The 456 nuclear weapons explosions that took place at the site during the Soviet era created a catastrophic impact on human health and the environment.
The "Astana Vision" released at the end of the conference commended Kazakhstan and its leadership for voluntarily renouncing the world's fourth largest nuclear arsenal, joining the Comprehensive Nuclear Test Ban Treaty (CTBT), achieving a Central Asian Nuclear Weapons-Free Zone, launching the "ATOM' project to educate the world about the dangers and long -term consequences of nuclear tests and moving the United Nations to declare August 29 as the International Day Against Nuclear Tests, besides other laudable actions.
The vision statement deplored the continued testing of nuclear weapons by North Korea and the modernization of nuclear weapons by all nuclear-armed states.
The Astana Vision statement called on governments of the world to adopt a 10-point charter for ensuring a nuclear weapons free world.

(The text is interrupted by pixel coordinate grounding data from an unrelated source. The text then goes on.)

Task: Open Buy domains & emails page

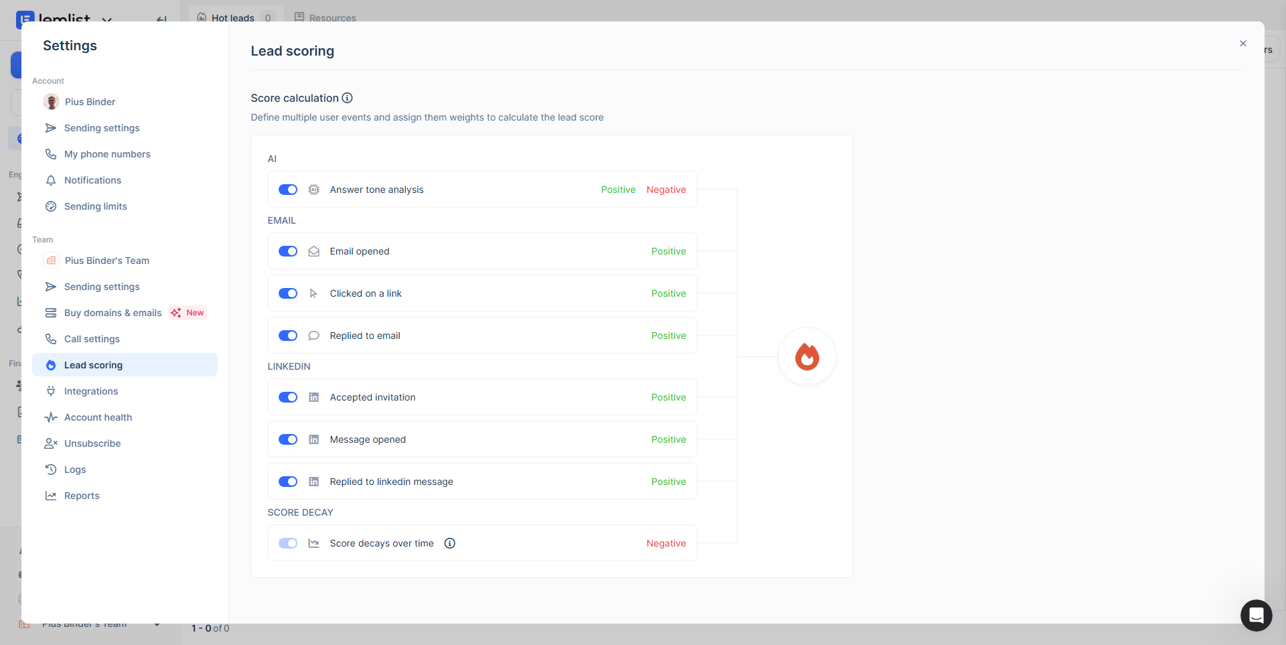Action: point(113,313)
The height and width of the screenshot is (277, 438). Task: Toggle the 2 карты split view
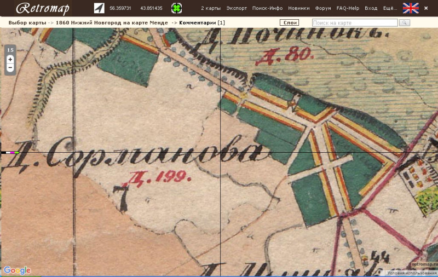(x=211, y=8)
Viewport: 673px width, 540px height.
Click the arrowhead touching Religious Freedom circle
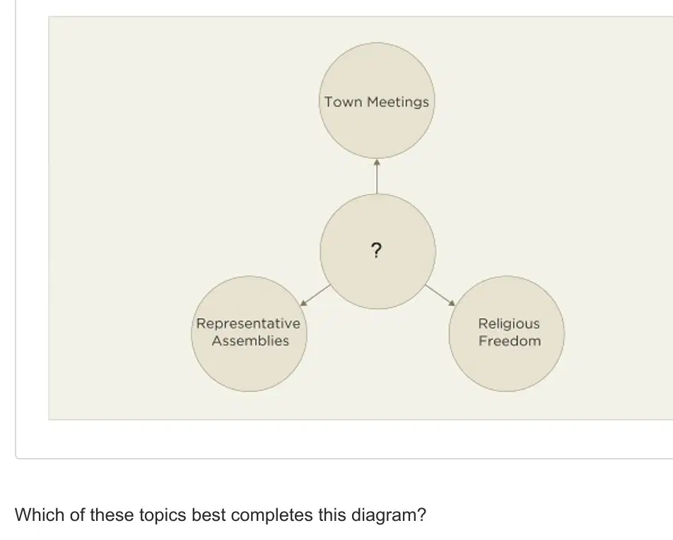coord(452,303)
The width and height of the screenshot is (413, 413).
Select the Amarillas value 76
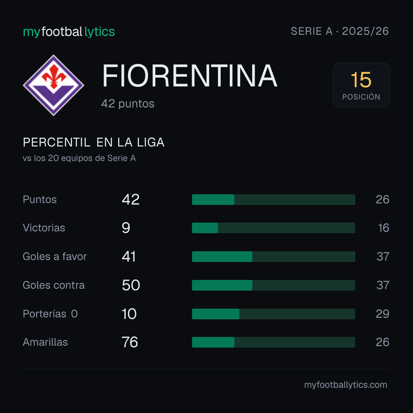coord(130,342)
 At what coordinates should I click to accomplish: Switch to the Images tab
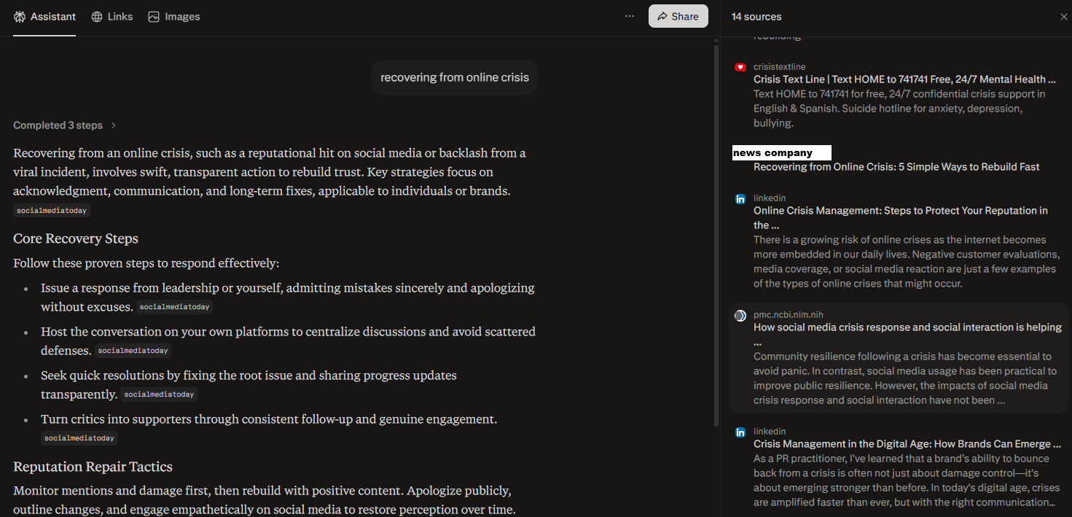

Among the points that merited attention was an appeal to all nations to sign and ratify the CTBT; initiate negotiations and substantive discussions on the NPT; establish additional nuclear weapon-free zones in places such as the Middle East, North East Asia, Europe and the Arctic; commence multilateral negotiations in 2017 to prohibit and eliminate nuclear weapons; support UNSC measures to prohibit nuclear tests and nuclear targeting of populated areas; develop further mechanism to verify and endorse global nuclear disarmaments and urge all nuclear weapons states to undertake deep cuts in nuclear weapons stockpiles as soon as possible.
On Tuesday, the PNND will discuss disarmament initiatives, parliamentary actions and events, while Wednesday will be spent visiting Semipalatinsk also known as Semey where there now exists a medical research centre in place of an administrative centre for conducting of nuclear tests.
The one-time nuclear testing site is located 150 kilometers from the city of Semey on the northeast Kazakhstan steppes. Nuclear tests were held here from 1949 to 1989. The nuclear tests affected the lives of over two million people, and it has been predicted that radiation from the site will have a trans-generational impact.